> **Exercise details**:
Copy the passage below about preparing for medical challenges word for word, starting at "A business leader" and ending at "what to expect.".

> **Passage to read**:
== Segment start ==

A business leader preparing for a strategic shift begins by gathering resources: preparing for the future, determining and communicating strategy, gathering financial assets, and applying talented teams and workers. But in our personal lives, we rarely think that way. We should.
Planning for medical challenges
I’m in this situation now. My wife will have shoulder surgery in a few days, and as her recovery begins, I will begin radiation treatment for prostate cancer. Like any of you in this situation, we have listened carefully to the doctors and read all the handouts and research about what to expect.
But it strikes me that as patients and consumers, we generally accept such advice — often, while in shock — and then expect doctors to take care of us. We treat our medical problems as misfortunes to be weathered, endured, and overcome, and expect our network of friends and family to come rescue us if we need help.

== Segment end ==

> **Source data**:
== Segment start ==

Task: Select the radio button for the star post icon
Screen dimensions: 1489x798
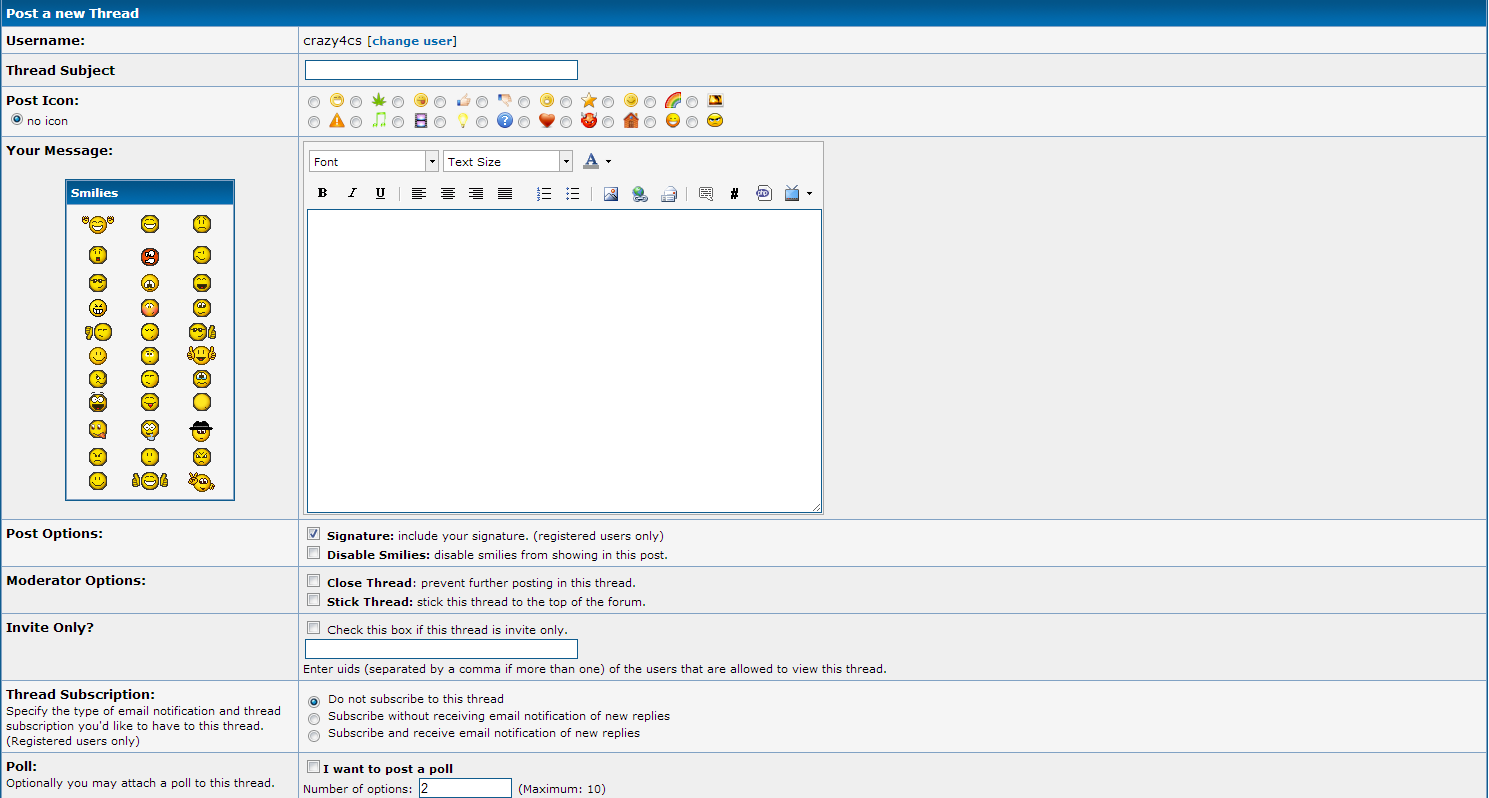Action: (x=566, y=102)
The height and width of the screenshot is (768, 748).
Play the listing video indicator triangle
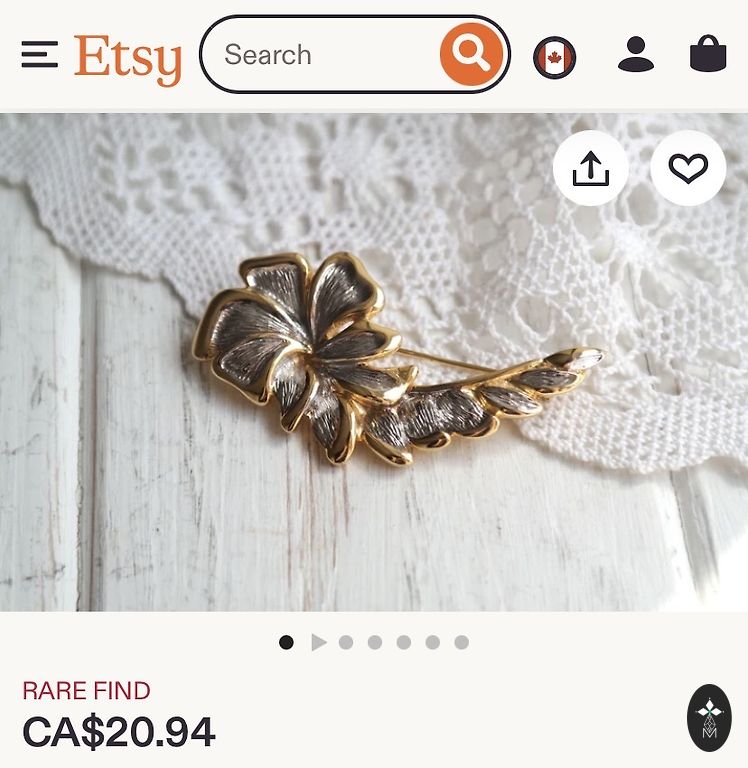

== Segment end ==

> **Solution to this exercise**:
A business leader preparing for a strategic shift begins by gathering resources: preparing for the future, determining and communicating strategy, gathering financial assets, and applying talented teams and workers. But in our personal lives, we rarely think that way. We should.
Planning for medical challenges
I’m in this situation now. My wife will have shoulder surgery in a few days, and as her recovery begins, I will begin radiation treatment for prostate cancer. Like any of you in this situation, we have listened carefully to the doctors and read all the handouts and research about what to expect.